- Supplied records:
________________

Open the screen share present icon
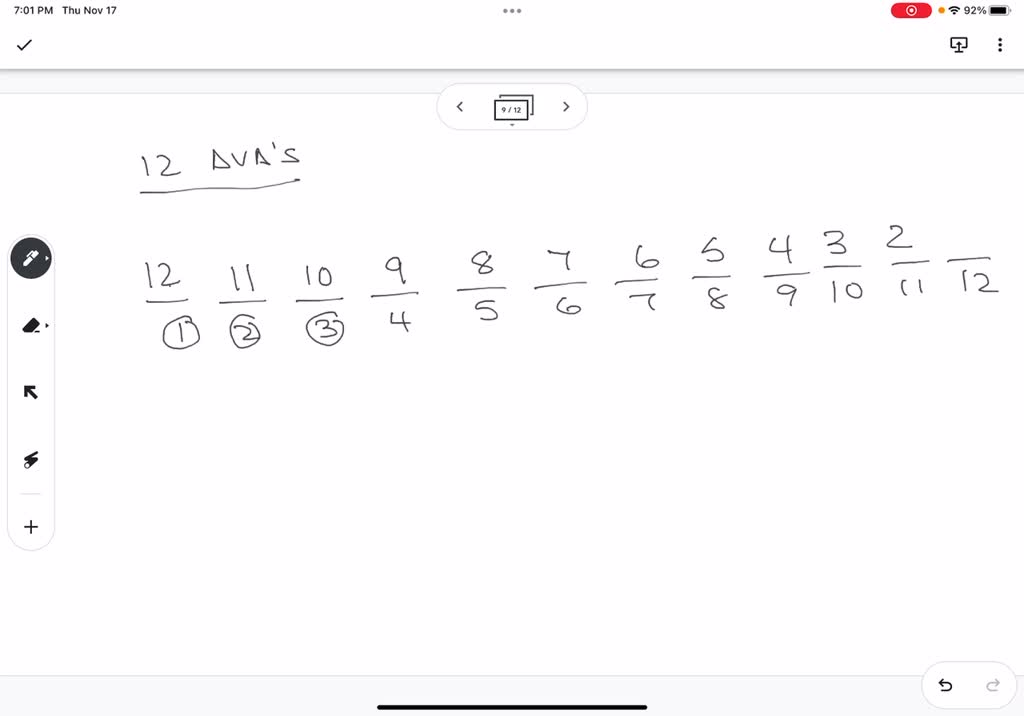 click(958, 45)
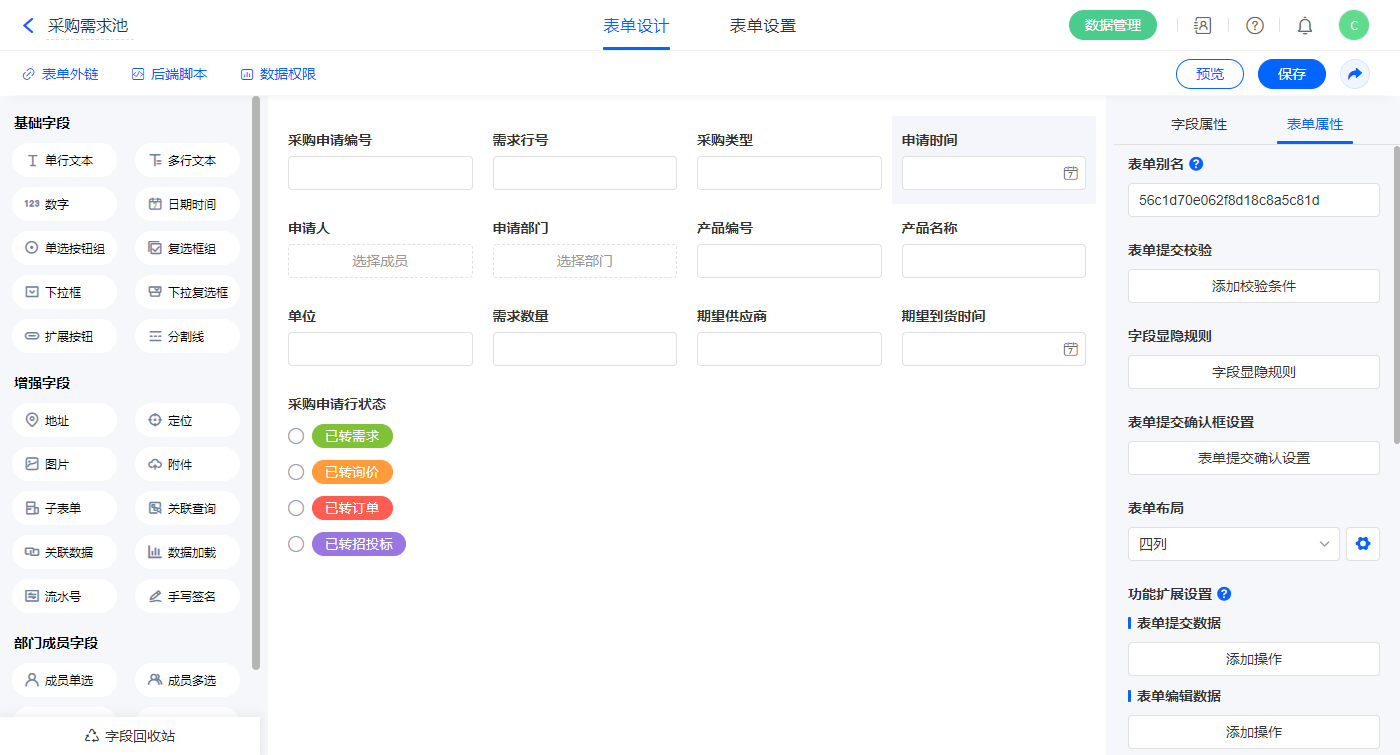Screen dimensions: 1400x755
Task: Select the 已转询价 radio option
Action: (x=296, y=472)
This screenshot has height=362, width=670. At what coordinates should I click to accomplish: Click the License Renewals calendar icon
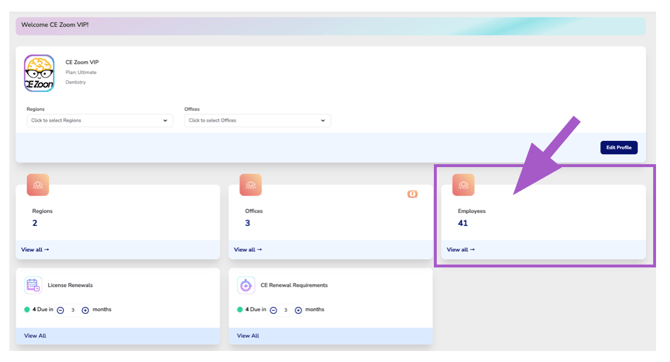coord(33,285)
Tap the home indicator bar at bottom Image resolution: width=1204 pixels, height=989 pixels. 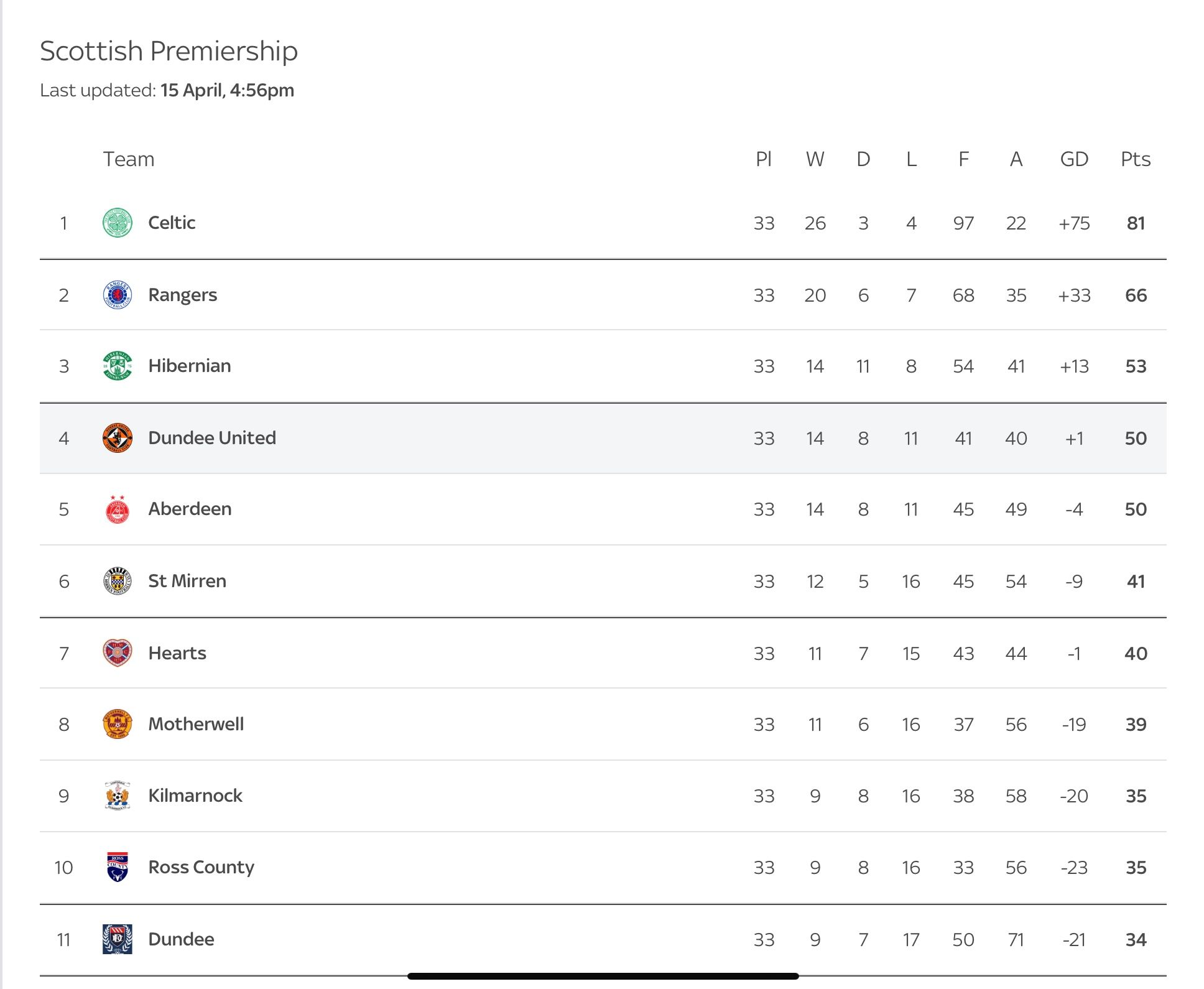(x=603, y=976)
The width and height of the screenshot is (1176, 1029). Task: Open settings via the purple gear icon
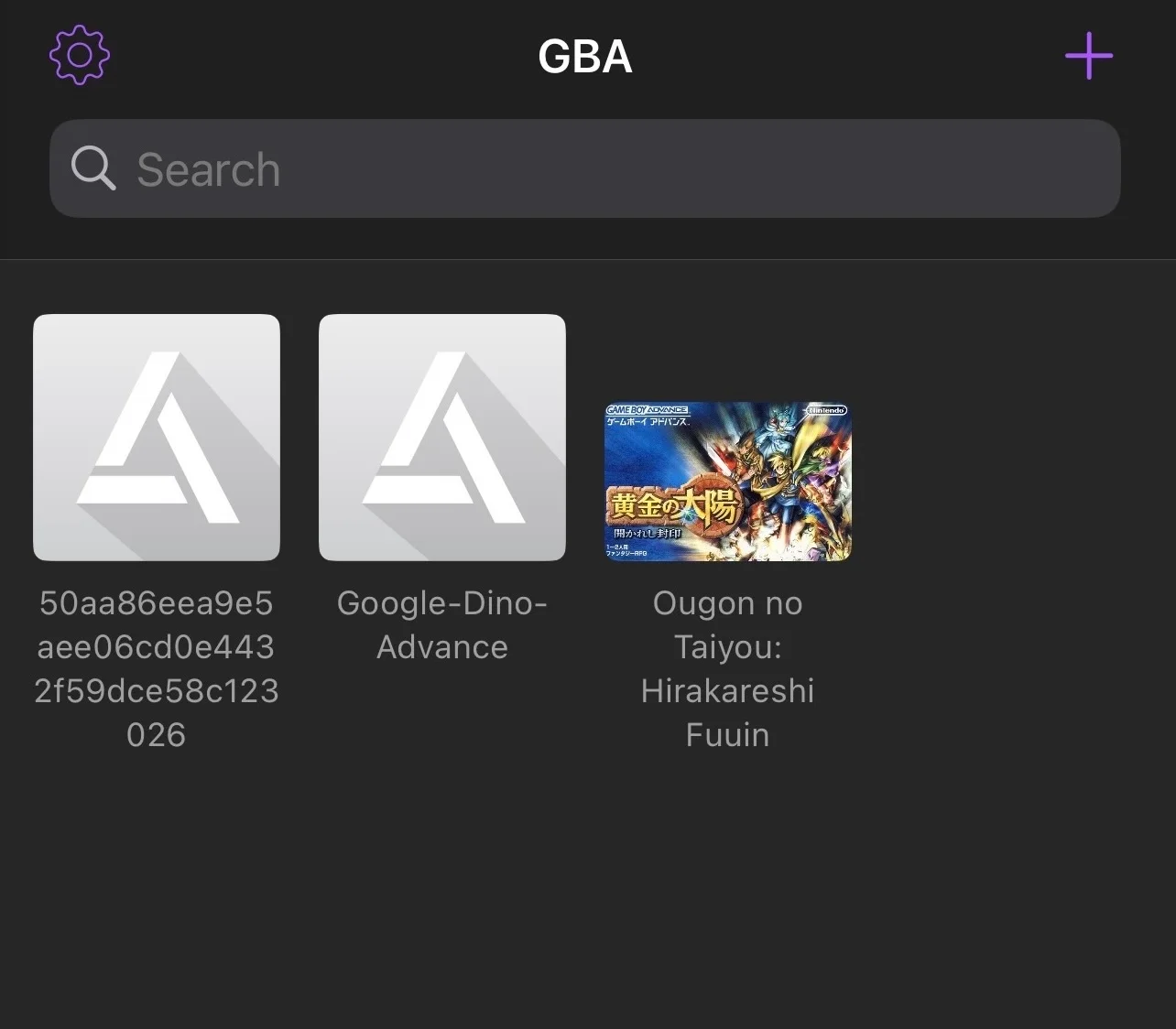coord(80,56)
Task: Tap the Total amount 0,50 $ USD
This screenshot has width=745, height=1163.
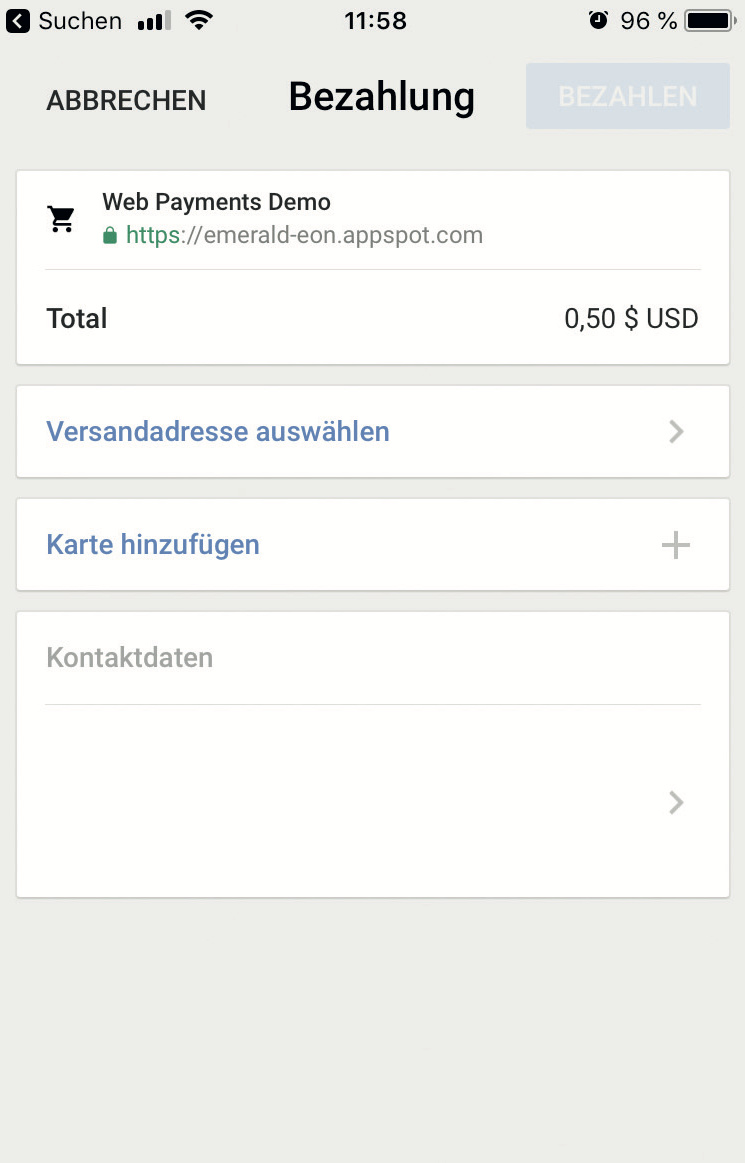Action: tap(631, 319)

________________

- Exercise: Restate, word for word, each line from the one with "The width and" to the end of the entries, both included, and keep every picture out.

- Solution for this problem:
The width and height of the screenshot is (1176, 1029). Task: Open settings via the purple gear icon
coord(80,56)
Task: Tap the Total amount 0,50 $ USD
This screenshot has width=745, height=1163.
Action: tap(631, 319)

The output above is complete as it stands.